Do a Google search on three terms: telehealth or telemedicine, Africa, and game-changer. Google will offer hundreds of thousands of results—and for good reason. Health care in Africa tends to be resource-starved—particularly in the majority of the continent that lies south of the Sahara. Much of Sub-Saharan Africa is sparsely populated. Resources are slim. Infectious diseases are legion. And millions live long distances from clinics. For many, clinics within reach have no physicians.
But necessity is the mother of invention, and Africa is plunging into technology as a way of overcoming its deficits. With an impoverished grid of landlines, Sub-Saharan Africa is natural turf for cellphones. Telehealth brings the eyes and ears of doctors to the remotest of villages.
For years, a great deal of banking and commerce in Africa has been conducted via mobile phones. Health care is now following that path. For several years, I’ve written about how unmanned drones have been delivering blood supplies across Rwanda, Ghana, and other countries over the past five years. But those flights, significant though they may be, involve health care professionals at each end of the trip. Telehealth involves ordinary people—some extremely ill—on one end of the conversation. To put things into perspective, Sub-Saharan Africa is a market of over one billion people.
Across the continent, conversations between patients and providers now occur through video and audio calls. As in the United States, COVID-19 and the need for social distancing have led to a boom in virtual consults. But even before the pandemic, Sub-Saharan Africa had greater need for telehealth and, very likely broader usage.
According to a November 2020 article in The Lancet journal, telehealth has been critical in dispensing mental health across Africa during the pandemic. Before COVID, Africa had a poor track record on mental health. Mental illness long carried a stigma that made treatment even more challenging. As was true around the world, pandemic-driven job losses, lockdowns, and isolation deepened and broadened mental problems.
Thanks in part to the poor landline infrastructure, cellphones have spread widely in recent years. In some countries, there are now more cellphones than people. Across the continent, mental health technology startups bring care to patients who would previously have had to visit clinics. Much of the continent is sparsely populated, meaning no localized psychiatric services. According to The Lancet article, during the pandemic, “telehealth service providers have rapidly scaled offerings and are seeing 50 to 175 times the patients via telehealth than they did before the pandemic.”

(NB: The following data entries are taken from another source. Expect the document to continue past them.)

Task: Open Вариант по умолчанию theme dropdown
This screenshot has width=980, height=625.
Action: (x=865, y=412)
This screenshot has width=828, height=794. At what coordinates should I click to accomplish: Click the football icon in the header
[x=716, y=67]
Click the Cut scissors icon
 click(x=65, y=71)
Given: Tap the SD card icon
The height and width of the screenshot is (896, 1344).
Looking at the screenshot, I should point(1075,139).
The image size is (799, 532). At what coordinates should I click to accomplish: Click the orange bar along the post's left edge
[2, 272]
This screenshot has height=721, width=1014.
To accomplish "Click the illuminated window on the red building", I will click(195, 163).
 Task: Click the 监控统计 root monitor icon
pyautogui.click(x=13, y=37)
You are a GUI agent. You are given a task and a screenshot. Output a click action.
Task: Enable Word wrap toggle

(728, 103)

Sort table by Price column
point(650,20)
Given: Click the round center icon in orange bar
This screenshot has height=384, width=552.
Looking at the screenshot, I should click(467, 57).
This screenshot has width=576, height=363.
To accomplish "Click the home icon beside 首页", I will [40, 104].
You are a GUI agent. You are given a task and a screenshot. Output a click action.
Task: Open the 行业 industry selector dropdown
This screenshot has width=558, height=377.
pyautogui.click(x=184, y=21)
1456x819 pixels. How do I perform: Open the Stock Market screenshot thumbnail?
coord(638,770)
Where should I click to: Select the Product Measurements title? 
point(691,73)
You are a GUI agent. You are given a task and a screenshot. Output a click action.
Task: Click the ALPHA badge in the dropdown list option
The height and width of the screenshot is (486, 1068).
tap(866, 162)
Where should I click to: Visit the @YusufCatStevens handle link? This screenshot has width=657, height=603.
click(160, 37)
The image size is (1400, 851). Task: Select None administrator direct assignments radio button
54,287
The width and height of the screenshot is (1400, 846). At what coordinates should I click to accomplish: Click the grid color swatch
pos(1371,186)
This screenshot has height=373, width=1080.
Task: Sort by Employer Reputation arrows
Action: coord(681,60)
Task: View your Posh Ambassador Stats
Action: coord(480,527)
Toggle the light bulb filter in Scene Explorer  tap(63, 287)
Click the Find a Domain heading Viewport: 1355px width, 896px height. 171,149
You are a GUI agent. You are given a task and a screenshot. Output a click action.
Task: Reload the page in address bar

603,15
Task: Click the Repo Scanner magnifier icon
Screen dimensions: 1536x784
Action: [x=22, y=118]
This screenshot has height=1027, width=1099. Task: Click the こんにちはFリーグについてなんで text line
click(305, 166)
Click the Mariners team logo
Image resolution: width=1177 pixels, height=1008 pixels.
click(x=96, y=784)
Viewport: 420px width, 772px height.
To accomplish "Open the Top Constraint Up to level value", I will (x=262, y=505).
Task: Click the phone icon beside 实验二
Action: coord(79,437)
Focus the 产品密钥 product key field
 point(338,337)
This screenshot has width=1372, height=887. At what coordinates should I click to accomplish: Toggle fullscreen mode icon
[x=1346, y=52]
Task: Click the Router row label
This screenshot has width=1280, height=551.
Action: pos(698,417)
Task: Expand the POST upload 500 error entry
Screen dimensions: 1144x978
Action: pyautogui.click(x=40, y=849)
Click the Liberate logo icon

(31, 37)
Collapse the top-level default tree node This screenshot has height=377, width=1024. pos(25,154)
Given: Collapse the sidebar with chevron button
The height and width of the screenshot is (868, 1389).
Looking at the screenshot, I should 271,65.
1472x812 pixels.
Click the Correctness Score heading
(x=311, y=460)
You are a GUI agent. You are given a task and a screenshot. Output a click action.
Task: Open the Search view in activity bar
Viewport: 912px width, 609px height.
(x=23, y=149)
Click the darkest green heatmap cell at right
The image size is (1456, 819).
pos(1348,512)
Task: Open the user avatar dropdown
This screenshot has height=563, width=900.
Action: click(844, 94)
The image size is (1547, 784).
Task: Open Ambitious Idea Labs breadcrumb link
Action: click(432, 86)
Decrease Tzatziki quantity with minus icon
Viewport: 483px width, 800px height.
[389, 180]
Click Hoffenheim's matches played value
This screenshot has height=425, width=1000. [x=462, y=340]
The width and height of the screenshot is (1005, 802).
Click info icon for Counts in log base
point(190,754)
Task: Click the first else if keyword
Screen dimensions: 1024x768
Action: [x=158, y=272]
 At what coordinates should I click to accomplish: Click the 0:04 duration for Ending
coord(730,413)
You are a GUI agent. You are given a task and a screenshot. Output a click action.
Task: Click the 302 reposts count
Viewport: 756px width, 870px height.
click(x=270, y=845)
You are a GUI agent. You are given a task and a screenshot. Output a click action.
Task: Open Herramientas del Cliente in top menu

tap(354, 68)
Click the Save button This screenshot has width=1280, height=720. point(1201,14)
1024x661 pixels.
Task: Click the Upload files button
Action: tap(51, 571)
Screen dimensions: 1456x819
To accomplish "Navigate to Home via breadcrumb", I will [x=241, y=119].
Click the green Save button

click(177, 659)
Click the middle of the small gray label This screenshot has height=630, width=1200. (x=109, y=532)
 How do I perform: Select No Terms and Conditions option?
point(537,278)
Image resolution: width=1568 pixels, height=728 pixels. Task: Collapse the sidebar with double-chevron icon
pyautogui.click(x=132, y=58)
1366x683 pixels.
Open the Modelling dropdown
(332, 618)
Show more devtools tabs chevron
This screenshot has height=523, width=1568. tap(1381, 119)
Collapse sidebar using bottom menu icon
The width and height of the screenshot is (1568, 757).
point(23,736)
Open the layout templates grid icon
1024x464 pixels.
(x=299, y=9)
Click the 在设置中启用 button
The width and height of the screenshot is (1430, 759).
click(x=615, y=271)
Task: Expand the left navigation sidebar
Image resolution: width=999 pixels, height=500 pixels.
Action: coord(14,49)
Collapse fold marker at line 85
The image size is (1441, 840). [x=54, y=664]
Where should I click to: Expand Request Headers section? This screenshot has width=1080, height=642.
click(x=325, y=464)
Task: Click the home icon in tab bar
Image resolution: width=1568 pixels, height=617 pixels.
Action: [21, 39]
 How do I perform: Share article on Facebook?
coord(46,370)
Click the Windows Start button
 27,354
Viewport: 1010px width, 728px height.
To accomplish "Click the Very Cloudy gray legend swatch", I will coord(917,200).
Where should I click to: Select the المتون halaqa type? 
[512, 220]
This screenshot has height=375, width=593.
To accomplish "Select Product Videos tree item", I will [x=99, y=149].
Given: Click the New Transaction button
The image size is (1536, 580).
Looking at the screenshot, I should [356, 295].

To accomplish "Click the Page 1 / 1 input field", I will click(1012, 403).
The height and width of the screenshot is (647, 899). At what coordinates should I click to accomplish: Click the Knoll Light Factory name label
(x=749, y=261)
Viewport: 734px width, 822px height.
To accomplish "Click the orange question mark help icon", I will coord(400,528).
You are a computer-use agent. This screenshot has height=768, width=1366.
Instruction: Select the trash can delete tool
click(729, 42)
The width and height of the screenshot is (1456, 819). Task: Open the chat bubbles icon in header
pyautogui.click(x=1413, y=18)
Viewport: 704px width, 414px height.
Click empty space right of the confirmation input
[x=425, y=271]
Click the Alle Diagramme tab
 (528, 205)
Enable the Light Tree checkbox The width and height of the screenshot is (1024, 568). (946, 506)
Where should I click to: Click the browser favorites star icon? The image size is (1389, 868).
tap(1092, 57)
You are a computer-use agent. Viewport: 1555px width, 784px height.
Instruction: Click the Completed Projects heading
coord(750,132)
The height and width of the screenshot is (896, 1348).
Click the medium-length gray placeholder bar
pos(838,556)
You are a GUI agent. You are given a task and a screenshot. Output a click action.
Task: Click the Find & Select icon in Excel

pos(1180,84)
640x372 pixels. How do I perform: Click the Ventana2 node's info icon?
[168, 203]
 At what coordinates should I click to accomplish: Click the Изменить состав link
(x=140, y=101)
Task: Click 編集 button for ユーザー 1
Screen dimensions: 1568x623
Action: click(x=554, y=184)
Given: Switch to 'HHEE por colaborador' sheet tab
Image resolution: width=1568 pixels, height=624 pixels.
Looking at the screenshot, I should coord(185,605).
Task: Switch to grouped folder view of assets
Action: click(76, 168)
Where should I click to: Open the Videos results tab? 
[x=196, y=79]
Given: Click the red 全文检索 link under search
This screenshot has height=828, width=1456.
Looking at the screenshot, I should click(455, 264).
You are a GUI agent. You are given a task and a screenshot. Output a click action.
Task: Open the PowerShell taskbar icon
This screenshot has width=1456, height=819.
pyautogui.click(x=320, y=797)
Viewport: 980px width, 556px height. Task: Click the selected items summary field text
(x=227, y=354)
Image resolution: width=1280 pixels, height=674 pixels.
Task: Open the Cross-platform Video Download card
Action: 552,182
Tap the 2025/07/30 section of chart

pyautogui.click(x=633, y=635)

I know from personal experience how remarkable this digital revolution is in Africa. In the 1980s, I was a financial economist focused on Sub-Saharan Africa. In 1983, I visited Lagos, Nigeria and stayed in the fashionable apartment of our bank’s manager. One evening, I was to be alone in the apartment. My host handed me a walkie-talkie and told me that if there were a home invasion—not unusual in Lagos in those times—that I should turn the device to a particular channel and ask the U.S. Marines at the American Embassy to come and get me.
Why a walkie-talkie? Because cell phones did not exist, and the bank had been waiting four years to get a landline installed—in an apartment whose rent was $50,000 per year ($132,000 in today’s dollars). A year later, I was in a cabin on the shore of Lake Malawi, with the knowledge that no one in America knew where I was and that there was no way to tell anyone. In the city, I could manage perhaps one five-minute phone call per week, to my office, at great expense, if a line out of the country happened to be available.
In the past 25 years, cellphone access has helped to lift millions out of abject poverty. (For example, farmers can use their phones to seek better prices for their products. And they can track storms to optimize harvest times.) Now, we’ll see to what extent those same technologies can help lift the continent out of sickness, as well.